### The task
Begin with the line that holds "Task: Select the 0.00000000 BTC balance value" and retype through the last line of the listing below, exactly; pictures are not part of the copy.

### Supplied material
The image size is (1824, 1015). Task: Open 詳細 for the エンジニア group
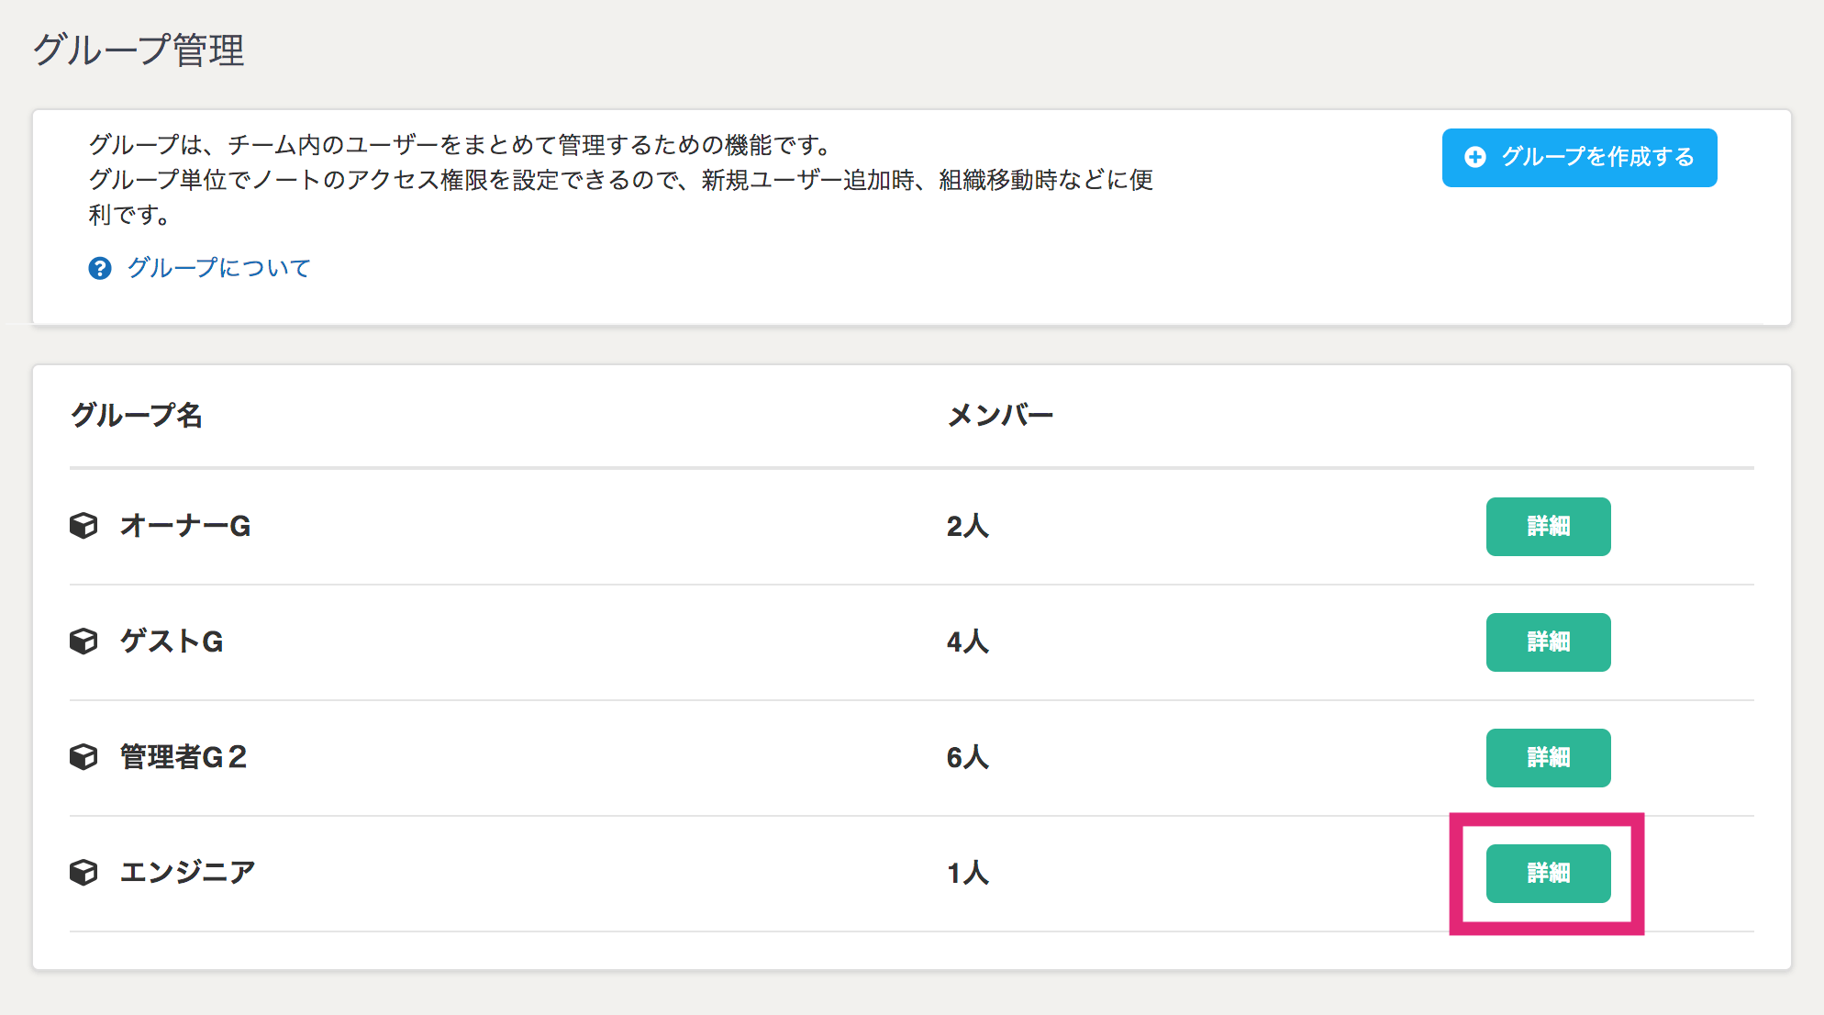1548,874
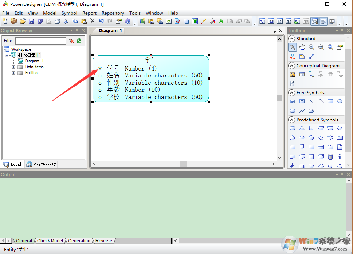Image resolution: width=353 pixels, height=254 pixels.
Task: Choose the five-point star predefined symbol
Action: click(x=321, y=138)
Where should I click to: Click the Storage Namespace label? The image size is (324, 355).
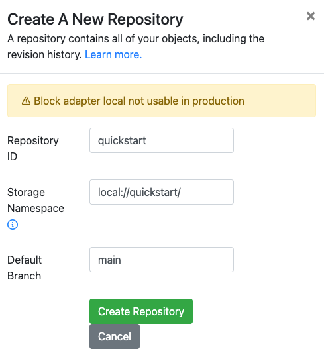36,200
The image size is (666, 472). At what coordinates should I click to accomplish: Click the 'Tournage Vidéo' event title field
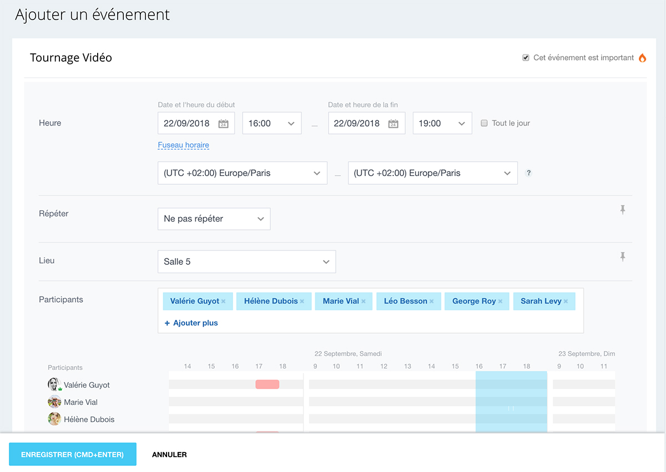click(x=71, y=58)
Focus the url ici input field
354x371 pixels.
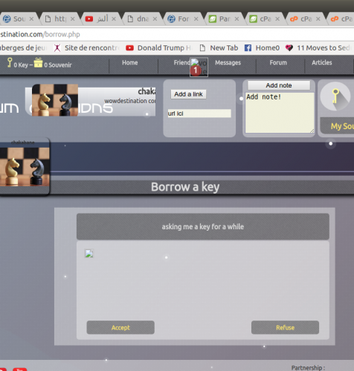[x=199, y=114]
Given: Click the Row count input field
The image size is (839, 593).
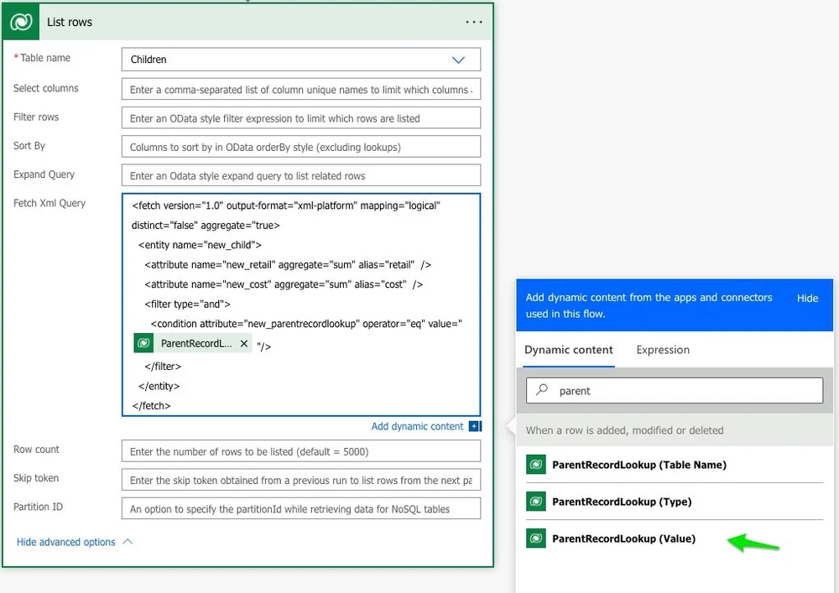Looking at the screenshot, I should coord(302,450).
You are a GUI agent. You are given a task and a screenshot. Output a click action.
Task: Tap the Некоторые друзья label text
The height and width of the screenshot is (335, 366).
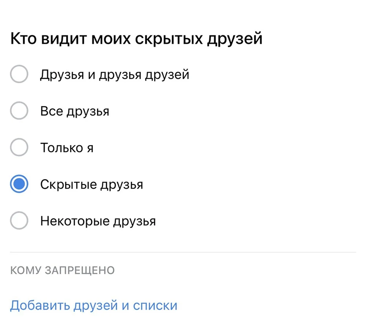pyautogui.click(x=98, y=221)
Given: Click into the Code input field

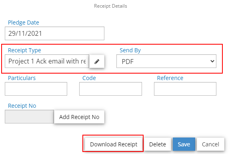Looking at the screenshot, I should tap(110, 89).
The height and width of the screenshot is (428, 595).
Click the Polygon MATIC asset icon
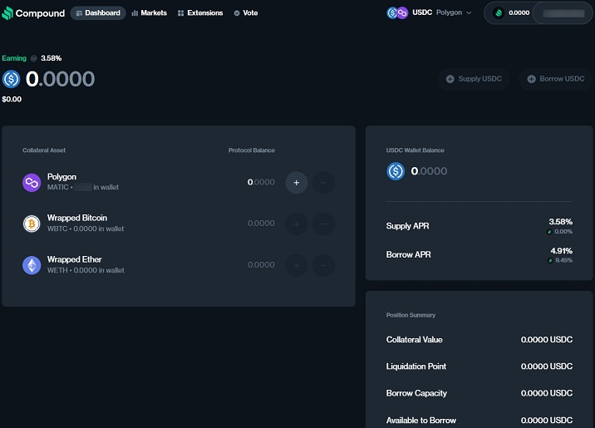pyautogui.click(x=32, y=182)
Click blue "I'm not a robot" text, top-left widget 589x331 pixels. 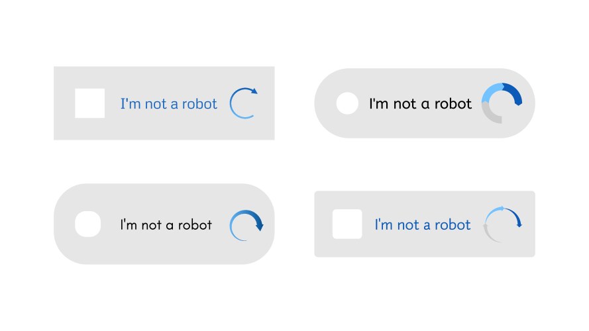coord(168,104)
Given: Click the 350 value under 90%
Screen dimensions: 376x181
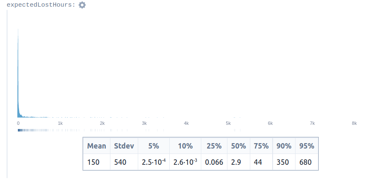Looking at the screenshot, I should 284,162.
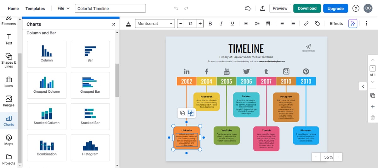Open the Montserrat font dropdown

(x=155, y=24)
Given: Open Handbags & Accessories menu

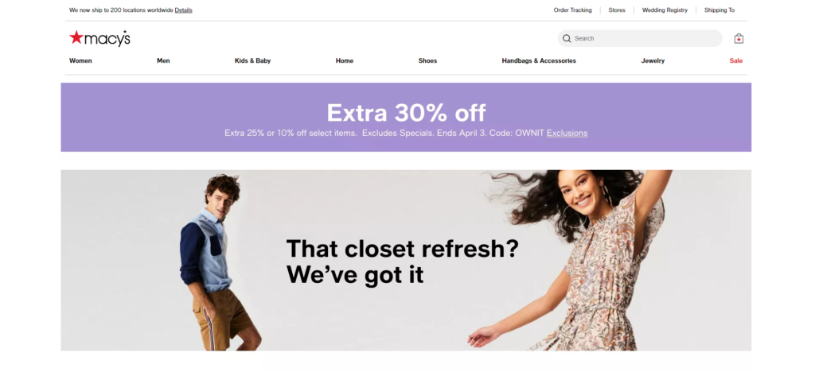Looking at the screenshot, I should [539, 60].
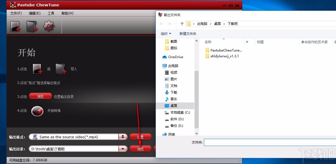Open the 视频 folder in the sidebar

coord(173,72)
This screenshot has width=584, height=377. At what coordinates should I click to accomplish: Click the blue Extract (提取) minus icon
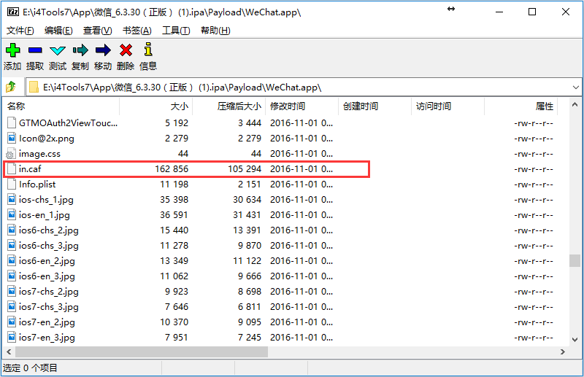[x=35, y=50]
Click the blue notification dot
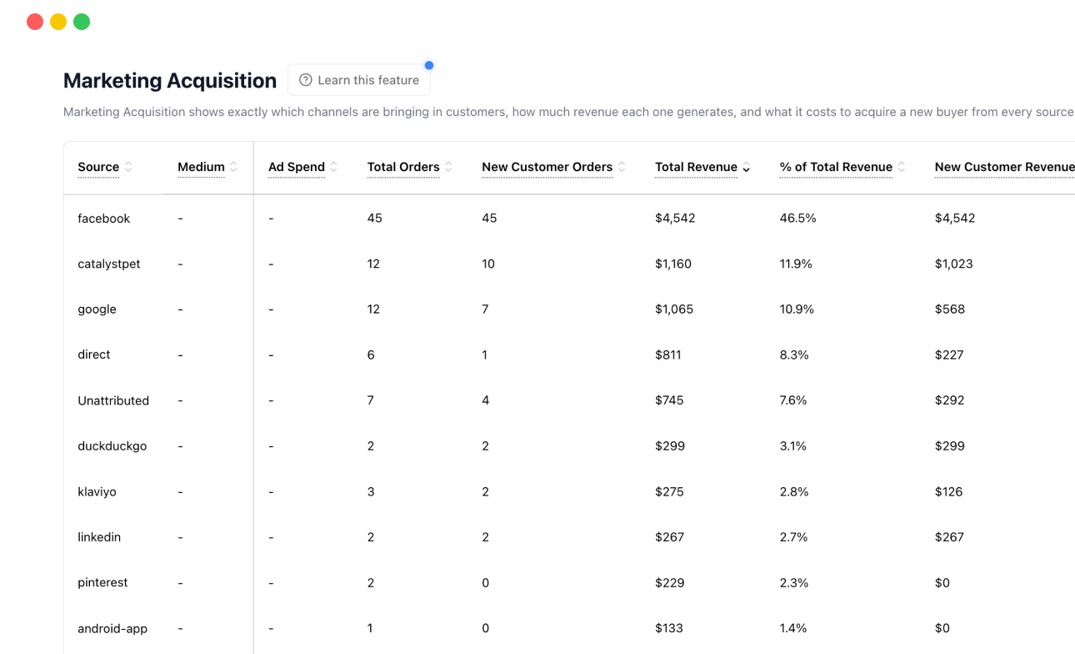 click(x=429, y=65)
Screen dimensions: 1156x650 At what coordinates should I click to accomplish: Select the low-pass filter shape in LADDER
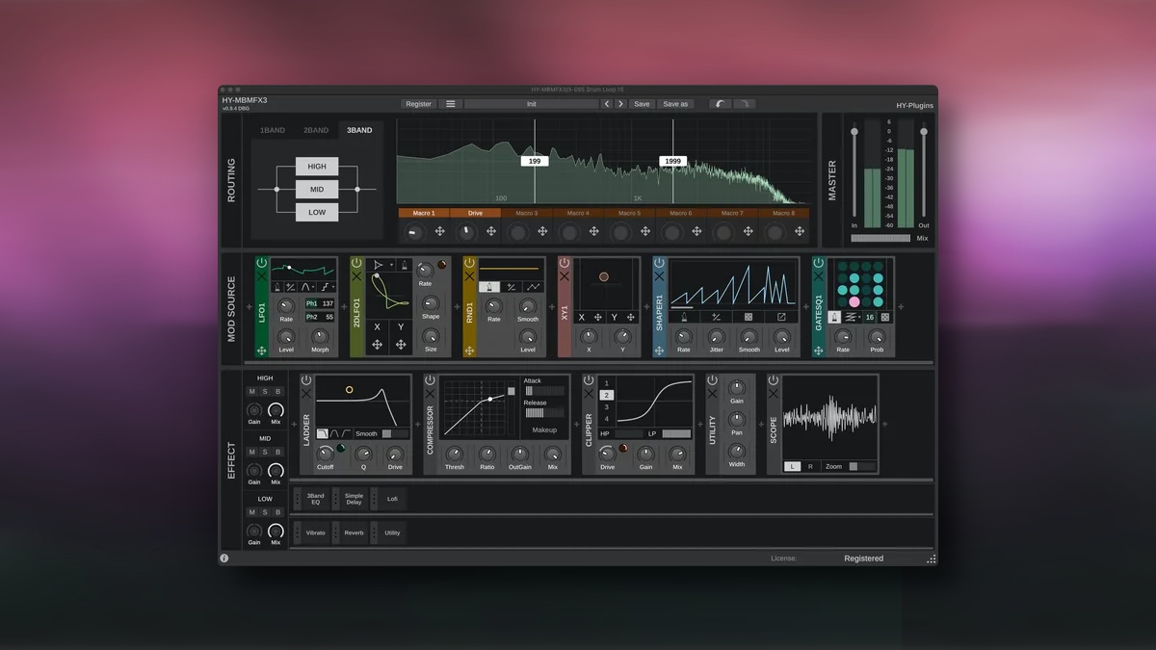tap(323, 433)
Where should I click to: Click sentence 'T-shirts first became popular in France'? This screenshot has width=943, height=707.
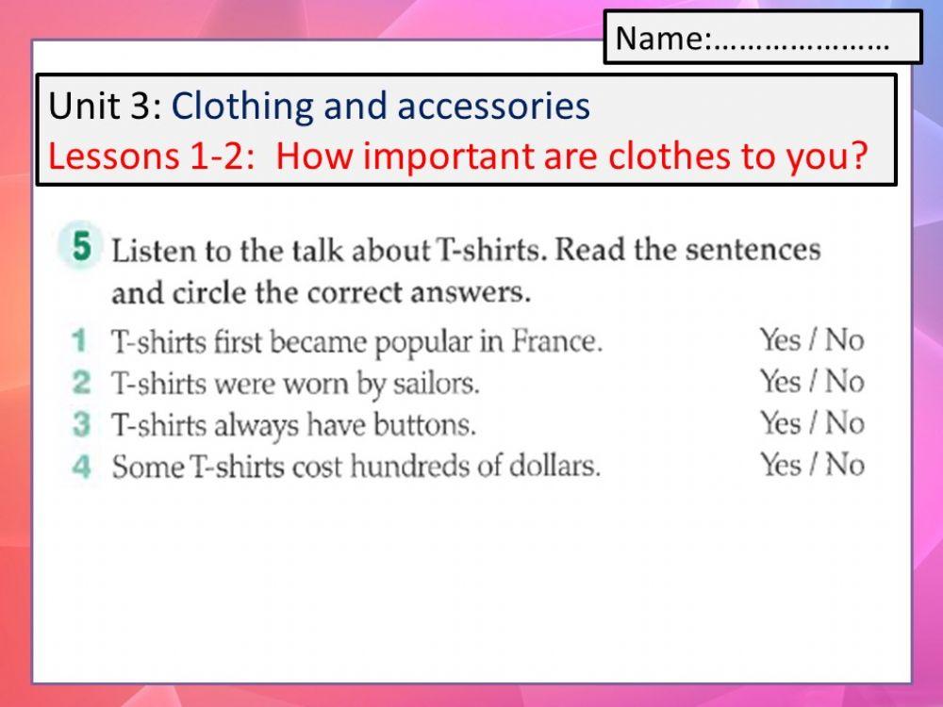[x=356, y=341]
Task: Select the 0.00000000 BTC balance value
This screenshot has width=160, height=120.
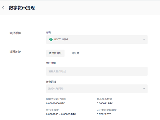Action: pyautogui.click(x=56, y=103)
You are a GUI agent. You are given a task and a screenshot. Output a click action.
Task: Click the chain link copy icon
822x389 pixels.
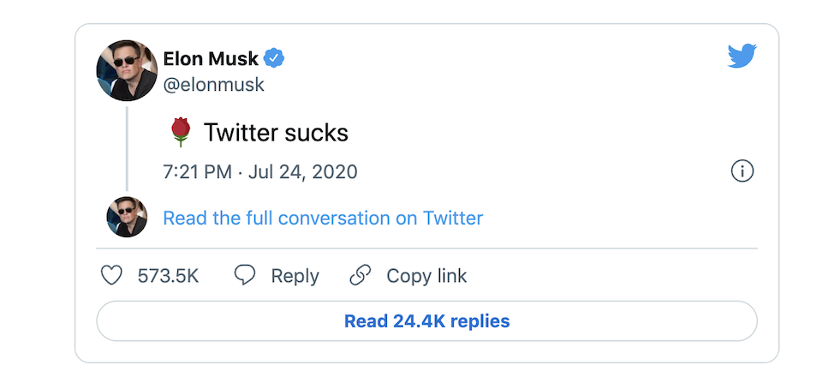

### Solution
Task: Select the 0.00000000 BTC balance value
This screenshot has width=160, height=120.
Action: pyautogui.click(x=56, y=103)
You are a GUI agent. You are given a task and a screenshot. Output a click action.
Task: Click the chain link copy icon
822x389 pixels.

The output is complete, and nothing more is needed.